The first tip is remembering why you are on this journey. Your personal motivations go far beyond embarking upon and advancing a career in realtime reporting and/or captioning. Ask yourself: Did I decide to start school so I could do something I care about every day? Did I start school to provide a better life for me and my family? Whatever your personal reasons are, write them down on a few sticky notes and place them somewhere you will see often. This can be on your desk, computer, dashboard, or refrigerator. This will serve to remind yourself why the small things you do today can make a difference for your future.

[SUPPLIED MATERIAL]
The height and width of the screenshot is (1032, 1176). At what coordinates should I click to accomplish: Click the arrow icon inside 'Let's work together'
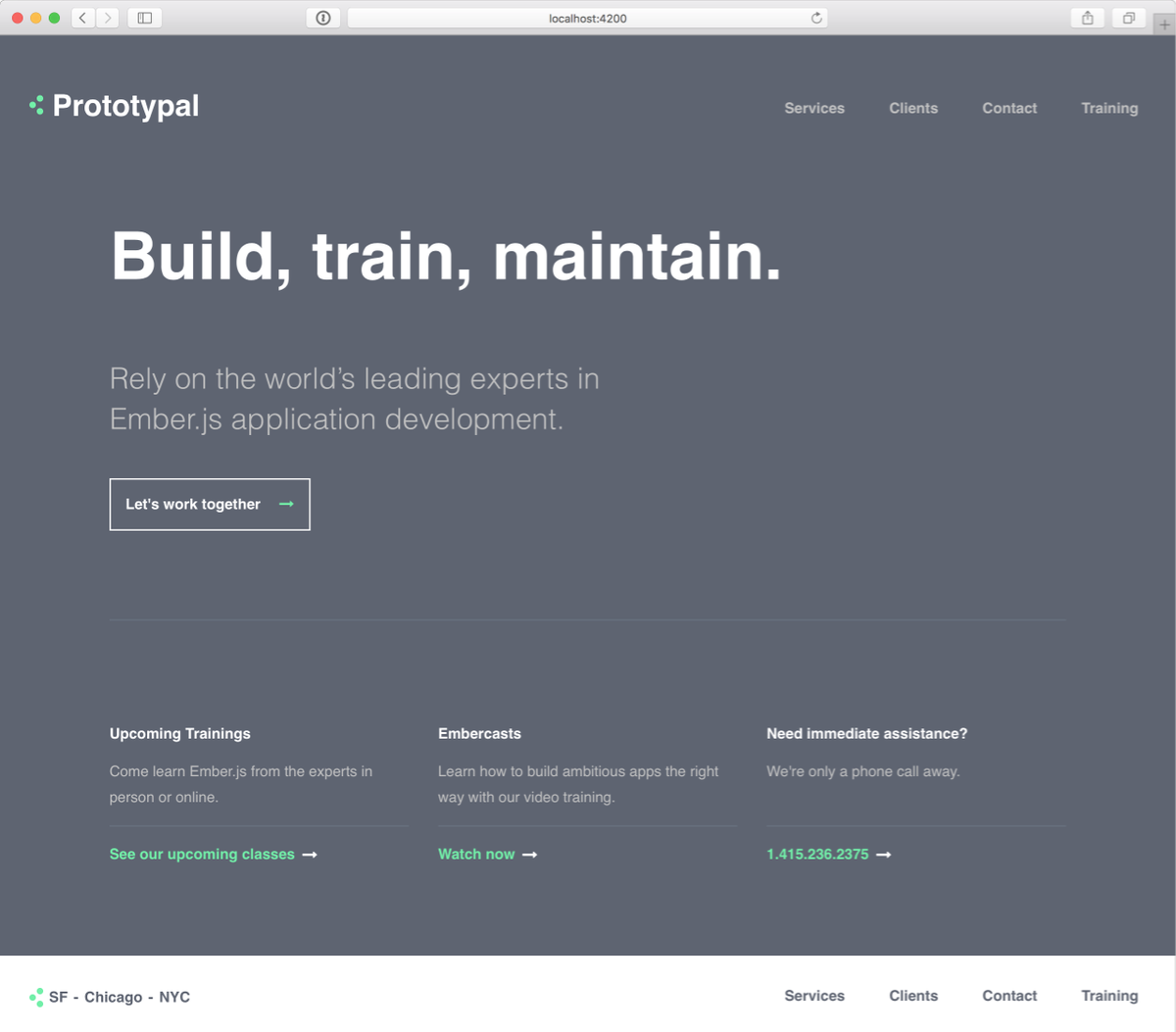(x=286, y=504)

[DIRECTIONS]
1) From the motivation passage, extract the text starting at "The first tip" and ending at "for your future.".
2) Answer these questions using the motivation passage:
(a) On what should readers write down their personal reasons?
(b) What four places does the passage suggest for putting those reasons?
(c) Which two career areas does the passage name?
3) Carry on the motivation passage from its last sentence.

[ANSWERS FOR THIS EXERCISE]
1)
The first tip is remembering why you are on this journey. Your personal motivations go far beyond embarking upon and advancing a career in realtime reporting and/or captioning. Ask yourself: Did I decide to start school so I could do something I care about every day? Did I start school to provide a better life for me and my family? Whatever your personal reasons are, write them down on a few sticky notes and place them somewhere you will see often. This can be on your desk, computer, dashboard, or refrigerator. This will serve to remind yourself why the small things you do today can make a difference for your future.

2)
(a) A few sticky notes.
(b) A desk, a computer, a dashboard, or a refrigerator.
(c) Realtime reporting and captioning.

3)
The second successful tip is to set mini goals. Successfully completing an educational program and starting or switching careers can feel overwhelming because it might take more than a few weeks or months to actually achieve. Set short-term goals that are symbolic of your progress and give you inspiration to study along the way. When setting short-term goals, make sure they include mastering one new skill, asking your instructor and/or mentor for help with one topic; host a study group; improve your grade on an exam or in a course; stick to a study schedule; and attend each and every class. As you set a few short-term goals that are easier to attain, you will be able to mark your progress toward achieving your long-term goal. Notice the progress you’re making every day so you can gain extra motivation for studying and achieving your goal. Make sure your goals follow the SMART pattern (specific, measureable, attainable, realistic, and timed).

Another successful tip is to tell someone about your long- and short-term goals. By sharing your goals with others, you birth a team of supporters who want to see you succeed. While you might feel vulnerable talking about your goals at first, it is a sign that you’re being honest about something that is of great importance to you. When those around you – your family, friends, and instructors – understand what you want to achieve, they can help you along the way. Your family can be understanding when you need to spend time in school, your friends can encourage you, and your instructors can hold you accountable. Share your long- and short-term goals so you have a community of support during this time of transition.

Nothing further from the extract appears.